St. Francis de Sales recommends that we have a submissive spirit not only to superiors, but to equals and inferiors as well.
He wrote, “If you would acquire a ready obedience to superiors, accustom yourself to yield to your equals, giving way to their opinions where nothing wrong is involved, without arguing or peevishness; and adapt yourself easily to the wishes of your inferiors as far as you reasonably can, and avoid the exercise of stern authority so long as they do well.”
Bishop Jean Pierre Camus, a friend of St. Francis de Sales, wrote, “Because we are obliged to acknowledge our superiors as our masters, submission to them is better looked upon as justice rather than humility.
“Submission to equals is friendship and courtesy. Submission to inferiors, however, is the real test of humility, because it is in this act that we actually confess ourselves to be nothing, and prostrate ourselves before the whole world.”
Virtue of great value
St. Maximilian Kolbe wrote, “God, Who is all-knowing and all-wise, knows best what we should do to increase His glory. Through His representatives on earth He continually reveals His will to us; thus it is obedience and obedience alone that is the sure sign to us of the divine will.
“A superior may, it is true, make a mistake; but it is impossible for us to be mistaken in obeying a superior’s command. The only exception to this rule is the case of a superior’s commanding something that in even the slightest way would contravene God’s law.”
Another spiritual author wrote, “We need not hesitate through fear that the superior is asking something less perfect. Even if he commands what is objectively less perfect than its alternative (for instance, to take some rest instead of working), it would nevertheless be the more perfect thing for us.
“By the simple fact that the superior has expressed an order, it is clearly the fulfilment of that, and not something else, that God wants from us at the moment.”
St. John of the Cross said, “Obedience is a penance of the soul, and for that reason a sacrifice more acceptable than all corporal penances. Thence it happens that God loves more the least degree of obedience in you, than all the other services you may think to render him.”

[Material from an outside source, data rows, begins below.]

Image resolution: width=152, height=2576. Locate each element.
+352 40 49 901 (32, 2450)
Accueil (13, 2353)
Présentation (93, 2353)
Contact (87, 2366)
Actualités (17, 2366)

Our Lord told St. Faustina, “My daughter, know that you give Me greater glory by a single act of obedience than by long prayers and mortifications.”
On another occasion Our Lord said, “Anything, no matter how small it be, that has the seal of obedience to my representative, is pleasing to Me and great in My eyes.”
Bishop Louis LaRavoire Morrow, author of My Catholic Faith, wrote, “If we fast, give alms, or lose our reputation for God’s sake, we only give a part of ourselves. But if we give perfect obedience, we sacrifice our will; we give all we have. We have nothing more to give.”